TEXTO EM ESTUDO:
+ + + + + + +
No total, oito vice-presidentes assumiram o país, dois deles depois do restabelecimento da democracia. E isso atormentava o então candidato do PSL. Àquela altura, no entanto, o militar natural de Porto Alegre, conhecido por seus arroubos inconsequentes — num deles, considerou legítima a possibilidade de um autogolpe — não representava uma ameaça para Bolsonaro. “O establishment nunca vai aceitar Mourão como presidente”, disse ele durante uma conversa na casa do empresário Paulo Marinho, no Rio de Janeiro, que funcionou como uma espécie de comitê informal da campanha.
Em 13 de novembro de 2019, durante uma reunião com parlamentares do PSL no Planalto, Bolsonaro expôs pela primeira vez sua insatisfação. Dirigindo-se a Luiz Philippe de Orleans e Bragança, desabafou: “Você deveria ter sido meu vice, e não esse Mourão aí. Eu casei, casei errado. E agora não tem mais como voltar atrás”. Na primeira semana daquele mês, no entanto, o presidente já havia feito um movimento mais calculado. Conforme apurou Crusoé, ele chegou a consultar informalmente o então advogado-geral da União, André Mendonça, durante um encontro no Planalto, sobre a possibilidade de ser tomada alguma medida contra Mourão. Diante da resposta negativa, Bolsonaro resignou-se. Ali, no entanto, tomaria uma decisão irremediável: procuraria um novo vice para 2022.
+ + + + + + +
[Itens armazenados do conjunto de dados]
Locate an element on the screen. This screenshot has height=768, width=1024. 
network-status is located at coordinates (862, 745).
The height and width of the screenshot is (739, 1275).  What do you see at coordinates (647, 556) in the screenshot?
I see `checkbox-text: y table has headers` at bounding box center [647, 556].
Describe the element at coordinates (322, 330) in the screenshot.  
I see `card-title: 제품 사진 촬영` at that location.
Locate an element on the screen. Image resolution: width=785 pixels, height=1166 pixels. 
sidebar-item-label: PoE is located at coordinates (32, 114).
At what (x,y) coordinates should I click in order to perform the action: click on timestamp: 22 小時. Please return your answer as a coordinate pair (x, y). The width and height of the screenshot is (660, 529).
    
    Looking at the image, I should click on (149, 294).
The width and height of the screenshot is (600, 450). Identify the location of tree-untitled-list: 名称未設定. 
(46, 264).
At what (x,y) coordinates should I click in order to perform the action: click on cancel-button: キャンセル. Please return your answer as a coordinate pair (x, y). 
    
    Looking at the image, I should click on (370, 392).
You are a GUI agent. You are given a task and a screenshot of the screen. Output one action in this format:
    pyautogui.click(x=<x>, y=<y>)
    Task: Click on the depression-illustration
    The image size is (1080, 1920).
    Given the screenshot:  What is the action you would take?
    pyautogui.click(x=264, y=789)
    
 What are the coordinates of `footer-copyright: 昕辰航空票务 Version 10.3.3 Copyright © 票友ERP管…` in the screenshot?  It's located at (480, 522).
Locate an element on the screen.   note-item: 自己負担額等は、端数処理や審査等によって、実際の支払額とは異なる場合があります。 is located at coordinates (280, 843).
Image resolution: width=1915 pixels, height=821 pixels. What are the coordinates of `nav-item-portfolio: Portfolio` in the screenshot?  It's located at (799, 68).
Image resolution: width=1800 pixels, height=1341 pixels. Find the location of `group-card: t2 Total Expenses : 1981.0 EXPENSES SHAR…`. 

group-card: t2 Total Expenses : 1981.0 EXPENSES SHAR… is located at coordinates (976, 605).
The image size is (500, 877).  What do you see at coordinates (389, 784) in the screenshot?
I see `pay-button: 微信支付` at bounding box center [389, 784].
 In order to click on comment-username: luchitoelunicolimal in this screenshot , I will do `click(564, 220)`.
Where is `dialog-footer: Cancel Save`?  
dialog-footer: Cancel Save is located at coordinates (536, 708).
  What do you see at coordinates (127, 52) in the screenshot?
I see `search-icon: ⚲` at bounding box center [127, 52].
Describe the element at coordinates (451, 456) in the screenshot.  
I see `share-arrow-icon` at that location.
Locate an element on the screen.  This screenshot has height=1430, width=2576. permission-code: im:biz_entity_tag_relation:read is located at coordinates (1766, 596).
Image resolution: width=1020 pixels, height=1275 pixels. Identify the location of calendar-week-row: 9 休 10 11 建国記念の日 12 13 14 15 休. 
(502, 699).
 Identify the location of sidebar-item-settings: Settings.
+ + + + + + +
ATIVIDADE 1: Reescreva, por favor, o trecho do texto sobre Bolsonaro e Mourão que começa em "Em 13 de novembro" e vai até "vice para 2022.", trocando "Planalto" por "Palácio do Planalto".
ATIVIDADE 2: Escreva a continuação do texto sobre Bolsonaro e Mourão, partindo da última frase apresentada.
A listagem é um material à parte do texto sobre Bolsonaro e Mourão.

RESPOSTA ESCRITA 1:
Em 13 de novembro de 2019, durante uma reunião com parlamentares do PSL no Palácio do Planalto, Bolsonaro expôs pela primeira vez sua insatisfação. Dirigindo-se a Luiz Philippe de Orleans e Bragança, desabafou: “Você deveria ter sido meu vice, e não esse Mourão aí. Eu casei, casei errado. E agora não tem mais como voltar atrás”. Na primeira semana daquele mês, no entanto, o presidente já havia feito um movimento mais calculado. Conforme apurou Crusoé, ele chegou a consultar informalmente o então advogado-geral da União, André Mendonça, durante um encontro no Palácio do Planalto, sobre a possibilidade de ser tomada alguma medida contra Mourão. Diante da resposta negativa, Bolsonaro resignou-se. Ali, no entanto, tomaria uma decisão irremediável: procuraria um novo vice para 2022.

RESPOSTA ESCRITA 2:
A história ensina que o relacionamento em permanente sobressalto entre o presidente e o vice nem sempre resulta em boa coisa. Depois de tramar o contragolpe contra Deodoro, por exemplo, Floriano manietou o Congresso, decretou estado de sítio e censurou a imprensa. Ao romper com Getúlio em 1954, Café Filho não teve sossego, por ter seu nome relacionado ao que se considerava uma conspiração contra o titular do cargo. Após sofrer um ataque cardíaco, o presidente licenciou-se e repassou o cargo ao então presidente da Câmara, Carlos Luz, em novembro do ano seguinte — logo depois, houve uma sequência de dois estados de sítio. Na contramão, a solução Temer foi necessária num momento em que o país estava prestes a se inviabilizar política e economicamente.
Hoje, pode-se dizer que a relação do vice com o presidente experimenta o seu momento mais crítico. Para além das desconfianças sobre o comportamento do general, Bolsonaro passou a considerá-lo um inimigo. Recentemente, comparou Mourão ao conceito popular atribuído à “sogra”, alguém que ele precisaria aturar porque não haveria outro jeito. No gabinete presidencial, seus auxiliares costumam se referir ao vice como Walter Casagrande, uma referência ao ex-jogador de futebol conhecido por fazer comentários polêmicos sobre temas dos mais diversos.
O presidente ainda não engoliu o episódio do fim de janeiro envolvendo um assessor de Mourão, revelado pelo repórter Diego Amorim, do Antagonista. Ricardo Roesch Morato Filho trocou mensagens com o chefe de gabinete de um deputado na qual eles tratavam da hipótese de o vice assumir no lugar de Bolsonaro. “Eu tenho conversado com os assessores de deputados mais próximos é bom sempre estarmos preparados. (…) Sabe que Mourão dividiu a ala militar. Antes, Heleno dominava agora estão divididos — capitão está errando muito na pandemia. General Mourão é mais preparado e político. Você sabe disso”, escreveu Morato.
Por decisão de Bolsonaro, Mourão não participa mais das principais reuniões de governo — ele fez questão de não convocá-lo para o encontro mais recente com o seu primeiro escalão. O general também não faz mais questão de comparecer às solenidades públicas no Palácio do Planalto. “Tinha outras coisas para fazer”, justificou Mourão ao ser chamado para uma cerimônia há duas semanas.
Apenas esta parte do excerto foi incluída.